It’s clear our economy has run into an effective demand problem: for highly logical reasons banks are loath to lend and consumers are choosing to save rather than spend. (How dare we! After so much effort has been invested in making us slavishly consume the surplus!) This WSJ chart illuminates what it has chosen to call “the frugality trap”:
The chart illustrates how the U.S. economy’s dependence on consumer spending has grown and grown over the past few decades, but seemed to reach a ceiling in 2001. The current crisis may be an indication that the level achieved was not as stable as it appeared, but the solution the ruling class has apparently settled on is an effort to restore that level. That’s why it is a trap rather than an opportunity to reconceive our collective economic purpose. An economic reorganization to stabilize a smaller personal consumption to GDP ratio would presumably be to painful—it would seem to mean a reduction in living standards and would definitely mean growing accustomed to acquiring fewer new things—and politically unacceptable. Obama’s proposed fiscal stimulus package (a wealth of spending initiatives and, as we’ve recently learned, tax cuts) is meant to try to turn the tide against this, and the stock markets anyway seem enthusiastic about its chances.

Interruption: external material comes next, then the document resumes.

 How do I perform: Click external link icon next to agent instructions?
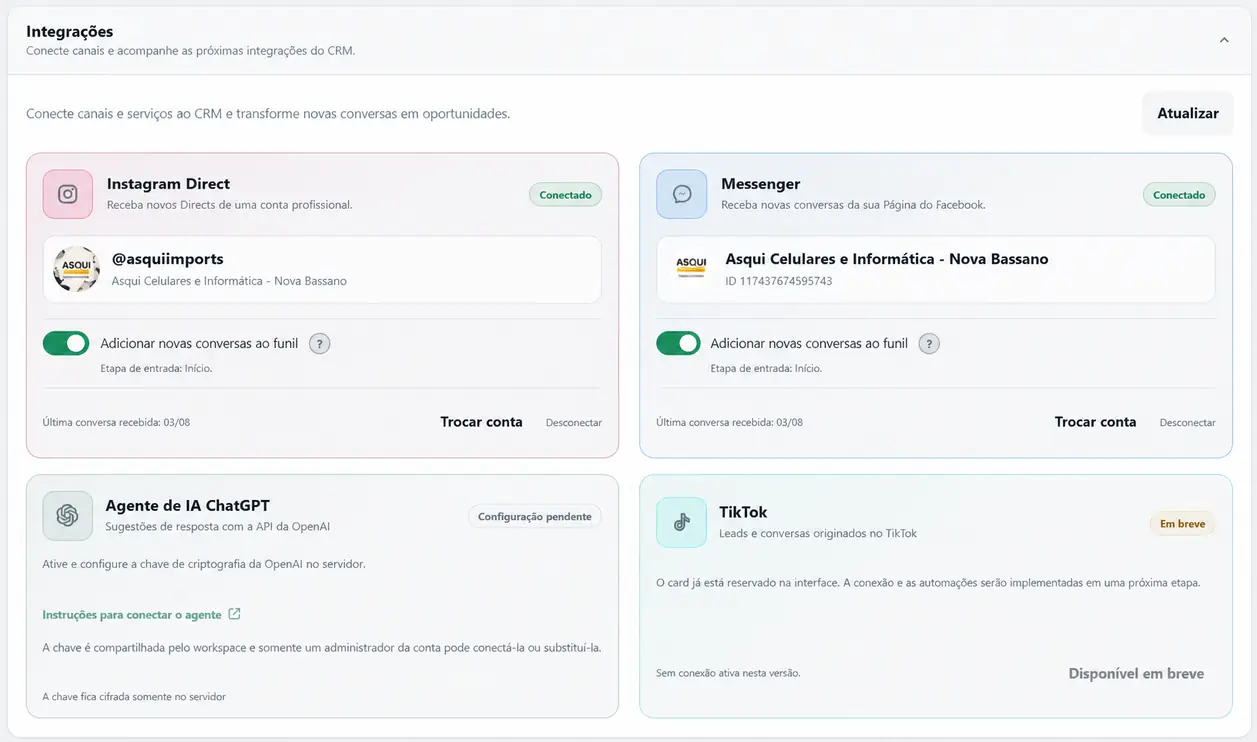(234, 614)
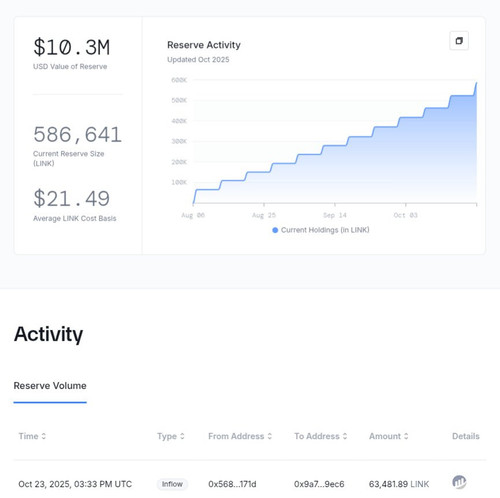
Task: Open the transaction details icon for Oct 23 row
Action: (x=459, y=482)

But there remains something jarring about shoveling money at people so they will buy more, particularly since easy credit, fueling heedless consumerism, helped bring the economy to this point where it requires stimulus. Economist Arnold Kling, an outspoken stimulus skeptic, expresses the problem succinctly: “from a Keynesian perspective, you always want to transfer wealth from the prudent to the profligate. But from any normal perspective, you don’t.” This is exactly what sticks in my craw when I think about, say, plans to prevent foreclosures. Money is being transferred from the prudent people who eschewed real-estate purchases they couldn’t afford (like me) to those profligate people who trusted in the zeitgeist (made manifest in ready credit) and didn’t worry about such trivial concerns as affordability. They were acting on the same principles as the bankers apparently were, if this immortal quote from Citibank CEO Chuck Prince, uttered at the height of the bubble, is any indication: “When the music stops, in terms of liquidity, things will be complicated. But as long as the music is playing, you’ve got to get up and dance. We’re still dancing.” If the credit is out there, you’re a fool not to take it, even if you know the whole thing is unsustainable. (Some of Ponzi schemer BernieMadoff’s clients apparently had this view as well.) Of course, no one is taking Prince’s compensation from the bubble years back since he was fired, whereas the people who danced to the music by buying overpriced, oversized houses now have to give them back to the banks.
Anyway, a Keynesian stimulus requires getting people—anyone, prudent or not—to spend, even if they don’t “deserve” to. The need to overcome that ideological obstacle requires a strenuous effort to remove moral debate from economic policy considerations. This column by the FT’s Martin Wolf is an excellent example. The most important lesson from Keynes, he argues, is
that one should not treat the economy as a morality tale. In the 1930s, two opposing ideological visions were on offer: the Austrian; and the socialist. The Austrians – Ludwig von Mises and Friedrich von Hayek – argued that a purging of the excesses of the 1920s was required. Socialists argued that socialism needed to replace failed capitalism, outright. These views were grounded in alternative secular religions: the former in the view that individual self-seeking behaviour guaranteed a stable economic order; the latter in the idea that the identical motivation could lead only to exploitation, instability and crisis.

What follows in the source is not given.